The Korea Development Institute (KDI) diagnosed on the 7th that “the Korean economy has recently experienced a worsening of domestic demand due to the third epidemic of Corona 19 in Korea, but the economic slump is partially easing as product exports increase.”
KDI said, “The re-proliferation of Corona 19 has drastically reduced consumption and employment, and the economic slump is continuing, centered on domestic demand.” “The facility investment continues to increase, mainly in semiconductors,” KDI said. It is believed that the manufacturing industry is showing good growth and is partially easing the economic downturn.”
In terms of consumption, credit card sales in January estimated based on Shinhan Card sales fell 14.4% from a year ago. The decline was smaller than in December last year (-16.2%), but compared to November (-4.2%), it is still sluggish.

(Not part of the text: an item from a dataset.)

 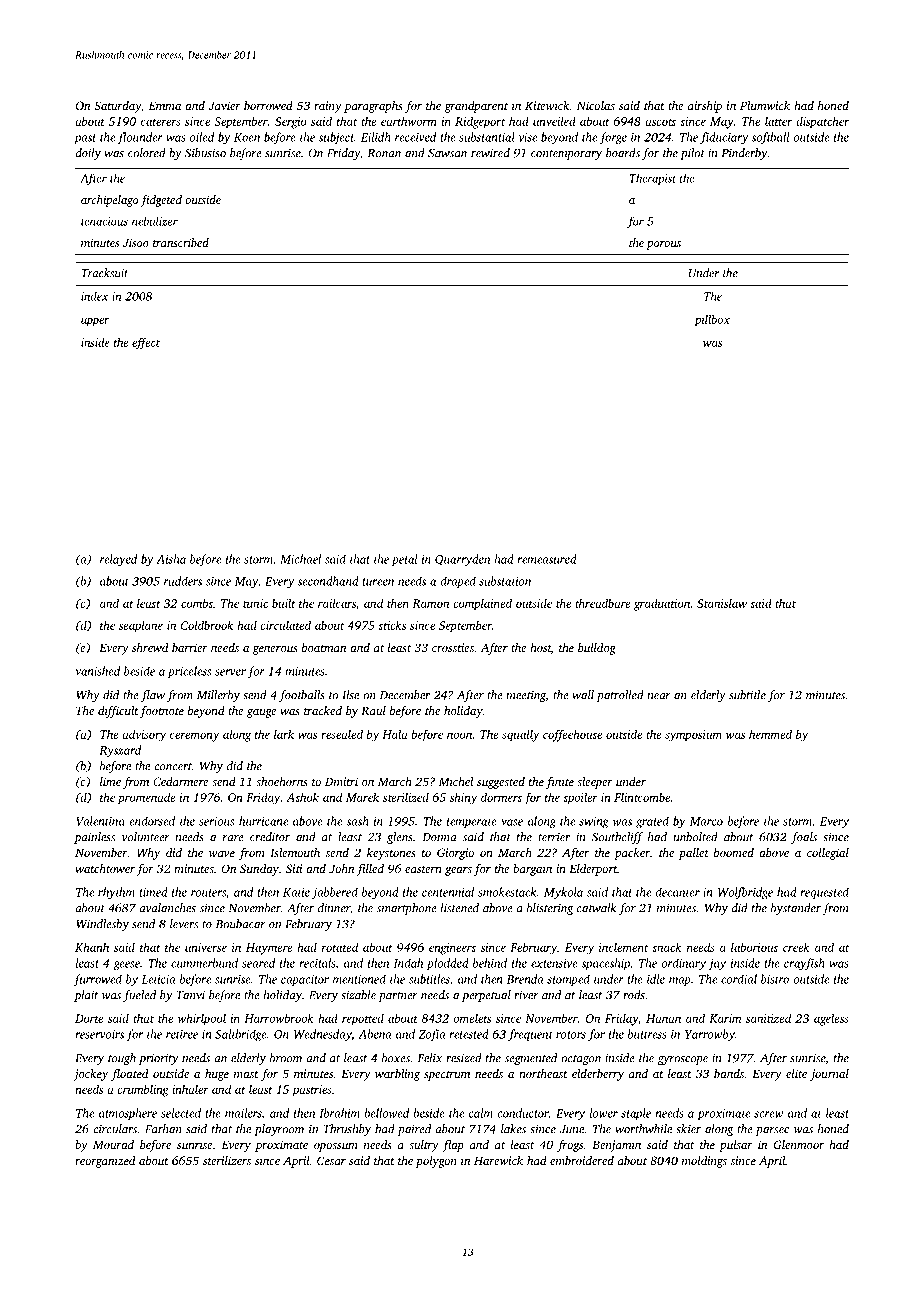 I want to click on Stanislaw, so click(x=722, y=603).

KDI said, “As external activities contracted due to strengthened quarantine such as corona 19 infection concerns and social distancing, the decline in semi-durable goods consumption and face-to-face service production increased, and the number of employed, mainly in the service industry, declined. As the two measures continue, the sluggish consumption will continue for the time being.”

Retail Sales Index and Consumer Sentiment Index[자료=KDI]
The employment situation of the service industry and temporary and daily workers hit by the coronavirus was also worsened.
In December of last year, the number of employed decreased by 628,000, a sharp increase from the previous month (-273,000). Among them, the number of employed fell sharply from -287,000 to -622,000 in the service industry, and from -206,000 to -521,000 in temporary and daily workers.
KDI, however, diagnosed that the manufacturing industry is continuing a solid growth trend as exports and facility investment have maintained a high growth trend due to improved demand for foreign products.
The export growth rate in January was 11.4%, a high level following the previous month (12.6%). In particular, semiconductors (21.7%), wireless communication devices (58.0%), and automobiles (40.2%) showed high growth rates. In December of last year, equipment investment also increased by 5.3%, with machinery (13.7%) showing a good trend.
KDI said, “The export of goods, mainly for information and communication technology (ICT) and automobiles, has shown an improvement trend, and while export prices have risen, inventory has continued to decline since September last year.”